Background: Optimal nutritional status represents one of the therapeutics goal in patients with cystic fibrosis (pwCF). High-caloric diet with adequate pancreatic enzyme replacement therapy represents daily aims. Studies have shown that the CFTR modulators therapy have a benefic effect on pulmonary function, increasing the spirometry values. But does this new therapy have any effect on improving the nutritional status? Recently papers underlined the benefic effect on patients? weight, but an optimal nutritional status in pwCF is defined by a BMI percentile above 50.
Objective: to find out if CFTR modulators therapy has any effect on improving nutritional status in pwCF.
Method: an interventional study was started in May 2022 when the triple therapy was initiated; 12 paediatric patients were enrolled. Each patient had its weight and height measured before the treatment and at 1, 3 and 6 months of treatment. BMI and corresponding percentile were calculated.

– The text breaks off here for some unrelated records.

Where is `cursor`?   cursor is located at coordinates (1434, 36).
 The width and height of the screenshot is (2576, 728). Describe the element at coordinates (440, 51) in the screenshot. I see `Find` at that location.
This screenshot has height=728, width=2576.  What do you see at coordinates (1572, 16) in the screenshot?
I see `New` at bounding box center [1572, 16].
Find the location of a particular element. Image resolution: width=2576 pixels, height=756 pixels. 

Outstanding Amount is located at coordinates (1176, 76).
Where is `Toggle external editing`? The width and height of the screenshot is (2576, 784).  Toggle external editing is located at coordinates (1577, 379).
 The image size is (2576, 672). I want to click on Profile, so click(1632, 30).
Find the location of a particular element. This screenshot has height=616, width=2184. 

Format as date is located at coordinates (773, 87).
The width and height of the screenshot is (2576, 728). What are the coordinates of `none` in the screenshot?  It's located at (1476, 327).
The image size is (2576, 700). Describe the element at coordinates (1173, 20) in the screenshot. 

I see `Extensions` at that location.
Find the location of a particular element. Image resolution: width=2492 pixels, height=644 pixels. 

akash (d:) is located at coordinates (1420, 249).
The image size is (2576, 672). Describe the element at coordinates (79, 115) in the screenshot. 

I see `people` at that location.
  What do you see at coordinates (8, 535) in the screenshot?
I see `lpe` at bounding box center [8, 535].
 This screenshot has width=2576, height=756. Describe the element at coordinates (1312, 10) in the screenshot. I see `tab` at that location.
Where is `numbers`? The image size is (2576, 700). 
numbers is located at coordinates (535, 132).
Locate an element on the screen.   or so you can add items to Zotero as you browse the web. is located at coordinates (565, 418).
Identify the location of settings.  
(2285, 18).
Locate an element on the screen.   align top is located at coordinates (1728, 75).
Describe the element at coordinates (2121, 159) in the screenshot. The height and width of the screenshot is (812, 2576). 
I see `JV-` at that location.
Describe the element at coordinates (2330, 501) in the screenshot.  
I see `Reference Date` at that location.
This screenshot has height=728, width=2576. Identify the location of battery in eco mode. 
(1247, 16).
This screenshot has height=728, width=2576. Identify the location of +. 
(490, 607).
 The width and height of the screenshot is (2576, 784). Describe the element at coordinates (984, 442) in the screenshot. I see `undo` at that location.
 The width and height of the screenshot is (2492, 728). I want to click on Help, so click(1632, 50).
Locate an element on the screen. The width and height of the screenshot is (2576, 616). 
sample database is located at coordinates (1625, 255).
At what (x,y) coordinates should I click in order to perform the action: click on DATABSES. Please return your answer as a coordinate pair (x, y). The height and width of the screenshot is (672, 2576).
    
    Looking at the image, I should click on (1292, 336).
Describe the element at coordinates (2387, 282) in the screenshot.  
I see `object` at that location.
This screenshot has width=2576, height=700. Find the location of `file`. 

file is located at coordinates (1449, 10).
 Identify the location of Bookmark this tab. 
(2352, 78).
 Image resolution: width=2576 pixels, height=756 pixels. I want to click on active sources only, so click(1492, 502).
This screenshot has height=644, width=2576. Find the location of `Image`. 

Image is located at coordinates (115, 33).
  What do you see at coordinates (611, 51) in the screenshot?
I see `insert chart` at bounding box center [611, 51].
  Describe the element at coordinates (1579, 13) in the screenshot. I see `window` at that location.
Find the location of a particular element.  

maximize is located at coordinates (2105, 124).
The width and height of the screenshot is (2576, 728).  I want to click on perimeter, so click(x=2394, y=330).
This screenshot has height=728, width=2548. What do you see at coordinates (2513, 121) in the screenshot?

Results: We found statistically significant differences between mean BMI percentile before and after 3 (34.4 vs 43.8, p= 0.013), respectively 6 months of treatment (34.4 vs 43.4, p= 0.0011). No statistically significant difference was found at 1 month of treatment (p= 0.06). 33.3% of patients had an optimal nutritional status before the new therapy was initiated. Only one patient succeeds to achieve an optimal nutritional status and his BMI percentile increased above percentile 50 at 3 months. He managed to keep this status at 6 months of therapy, when 41.6% of patients had an optimal nutritional status.
Conclusions: Patients? weight increased under CFTR modulator therapy but an optimal nutritional status is hard to be achieved.